Si l’administration persiste dans son refus d’accorder aux recrutés locaux toute action dans le service public français, elle doit permettre à ces derniers de bénéficier d’une double représentation syndicale, locale et centrale. Ainsi, ces agents seraient soutenus localement par des syndicats compétents et formés au droit de leur pays, en conformité avec leur statut. Cela leur permettrait notamment de signer des conventions d’entreprises, qui régissent une grande partie du droit du travail dans un grand nombre de pays.
Par ailleurs, il paraît important de concentrer des efforts sur la diversité au sein de ce ministère. Les représentants présents autour de cette table illustrent bien l’absence de diversité au MEAE, y compris du côté des représentants du personnel. L’absence de diversité parmi le personnel du Département impacte l’image de la France à l’étranger, car elle ne reflète pas la réalité de la société française. Il faut faire un gros effort d’accueil et d’intégration de personnel issu de milieux sociaux, qui ne maîtrisent pas nécessairement les codes de la diplomatie.

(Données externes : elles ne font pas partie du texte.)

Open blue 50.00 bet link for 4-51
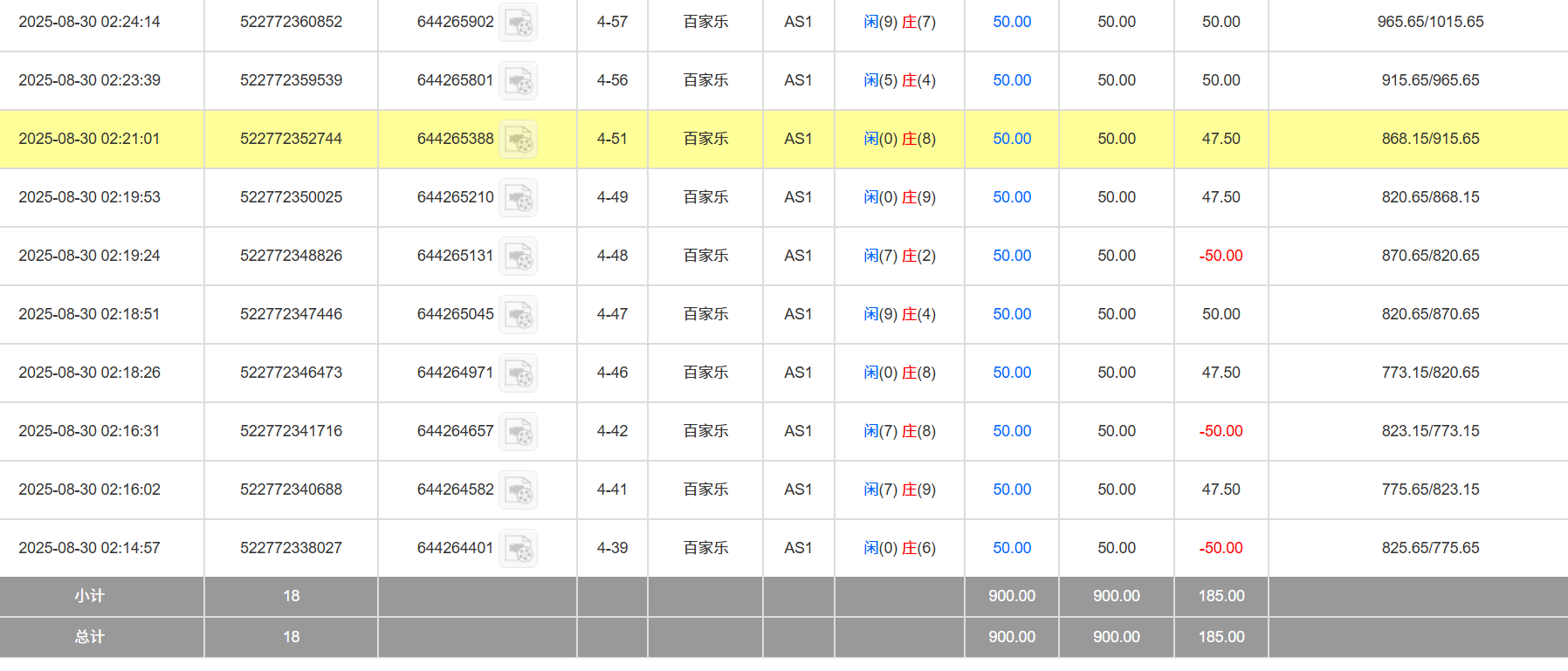Screen dimensions: 1568x671 [x=1012, y=139]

Enfin, le réseau d’influence culturel du ministère a été sacrifié. Le statut des instituts français n’est pas satisfaisant. Ceux-ci ne bénéficient ni de l’autonomie promise ni du soutien qu’ils avaient auparavant. Ils n’ont pas les moyens d’assurer le rayonnement culturel de la France, ce qui impacte là encore l’image internationale de la France.
De même, son organisation regrette l’accent mis sur la diplomatie économique, en favorisant l’implantation de grosses équipes en Inde ou en Chine, au détriment de pays historiquement liés à la France, à savoir les pays de la francophonie. C’est pourquoi elle demande que les pays de la francophonie soient réintégrés dans les priorités de la diplomatie française.

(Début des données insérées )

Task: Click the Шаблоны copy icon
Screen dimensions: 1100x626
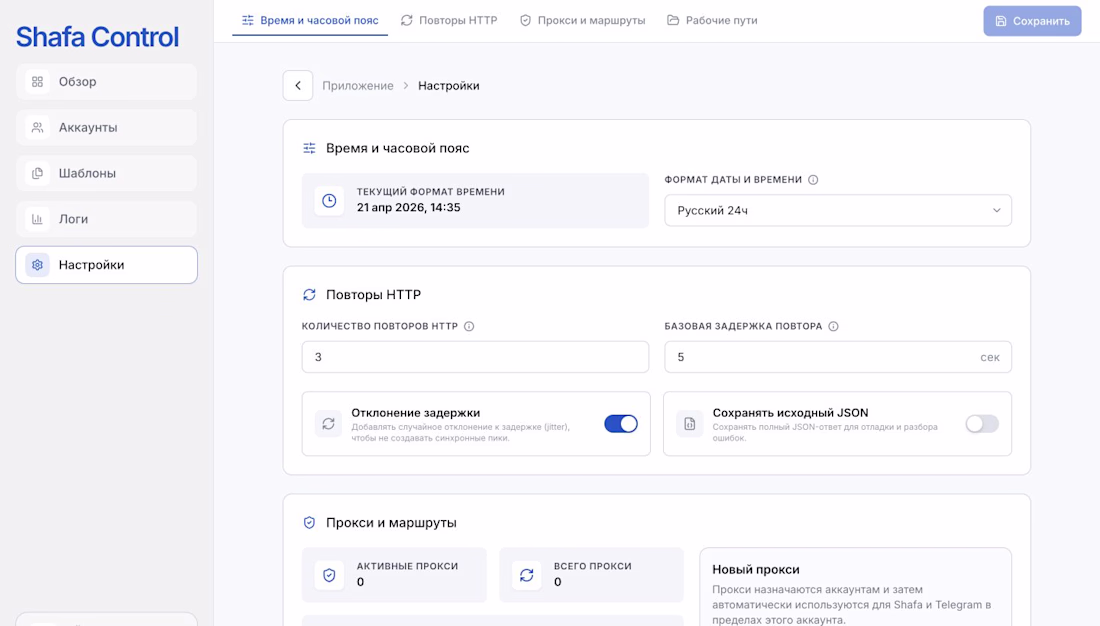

En conclusion, l’accent a été mis sur les services de communication et budgétaire. Toutefois, son organisation souhaite que les analyses stratégiques et politiques ne soient pas sacrifiées au profit de ces missions. Les conseillers d’Orient représentent le cœur d’expertise du MEAE, notamment au niveau linguistique. En effet, certaines langues rares ont été supprimées du concours de conseiller d’Orient, aboutissant progressivement à la perte de la valeur ajoutée de ces profils au profit de profils très généralistes.